Tendo em conta o objecto do recurso delimitado pela Recorrente nas suas conclusões - artº 635 nº 4 e artº 639 nº 1 a 3 do C.P.C.- salvo questões de conhecimento oficioso- artº 608 nº 2 in fine.

- da deserção da instância

III. Fundamentos de Facto

Os factos relevantes para a apreciação e decisão do presente recurso são os que constam do relatório elaborado.

IV. Razões de Direito

- da deserção da instância

A propósito da deserção da instância regula agora o artº 281 do C.P.C. que dispõe, no seu nº 1 que: “Sem prejuízo do disposto no nº 5, considera-se deserta a instância quando, por negligência das partes, o processo se encontre a aguardar o impulso processual há mais de seis meses.” Acrescenta o nº 4 deste artigo, que a deserção é julgada no tribunal onde se verifique a falta, por simples despacho do juiz ou do relator.
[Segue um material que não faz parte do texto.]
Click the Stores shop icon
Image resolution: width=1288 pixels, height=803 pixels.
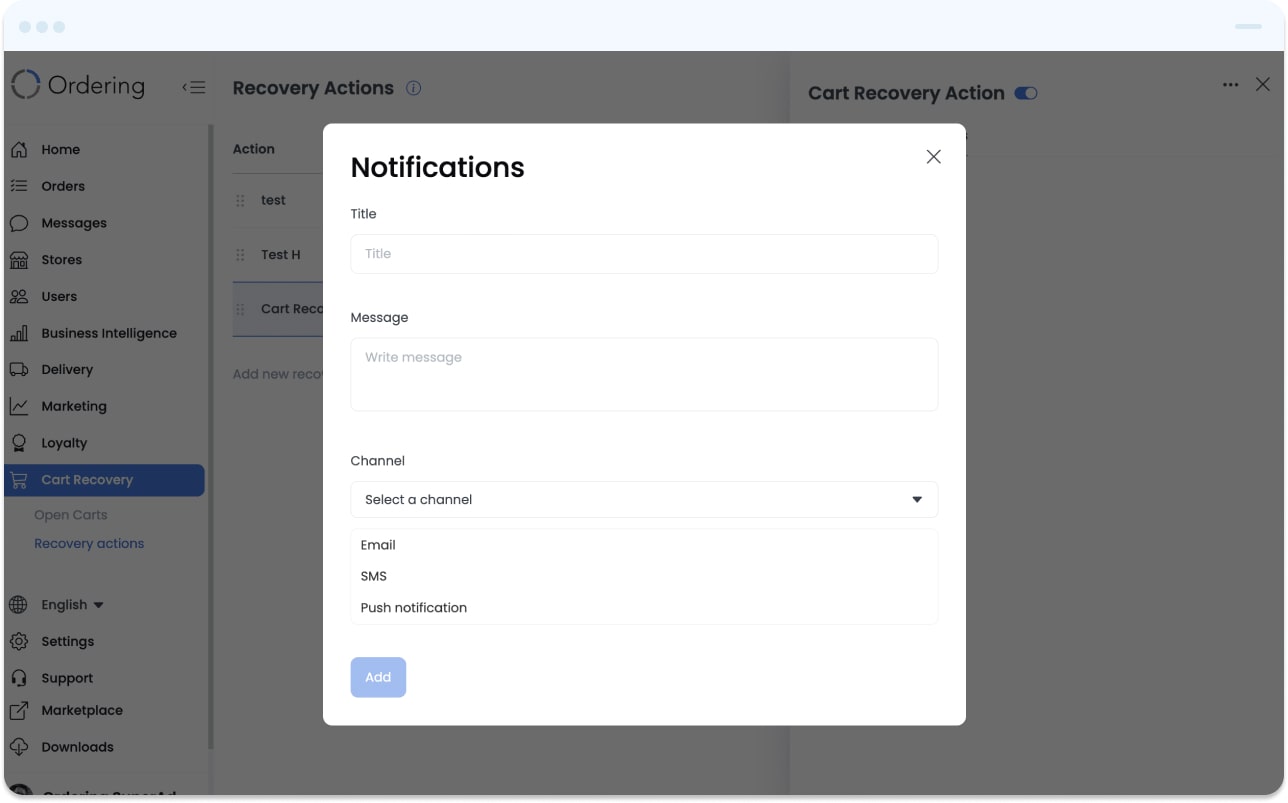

Esta norma veio substituir os anteriores artº 285 e 291 do C.P.C. que regulavam a interrupção e deserção da instância.

O anterior artº 291 nº 1 do C.P.C. que regulava a deserção da instância previa que a mesma se verificava, independentemente de qualquer decisão judicial, quando estivesse interrompida durante dois anos. A deserção da instância ocorria assim de forma automática, prevendo o anterior artº 285 a interrupção da instância, essa sim que necessitava de despacho do juiz que o declarasse, uma vez que pressupunha que o processo estivesse parado por ano, por negligência das partes em promover os seus termos.

Este instituto constitui uma sanção imposta às partes, pela sua inércia em promover os termos do processo, que elas próprias impulsionaram, evitando assim que por largos períodos de tempo se mantenham nos tribunais processos parados por quem deles se desinteressou.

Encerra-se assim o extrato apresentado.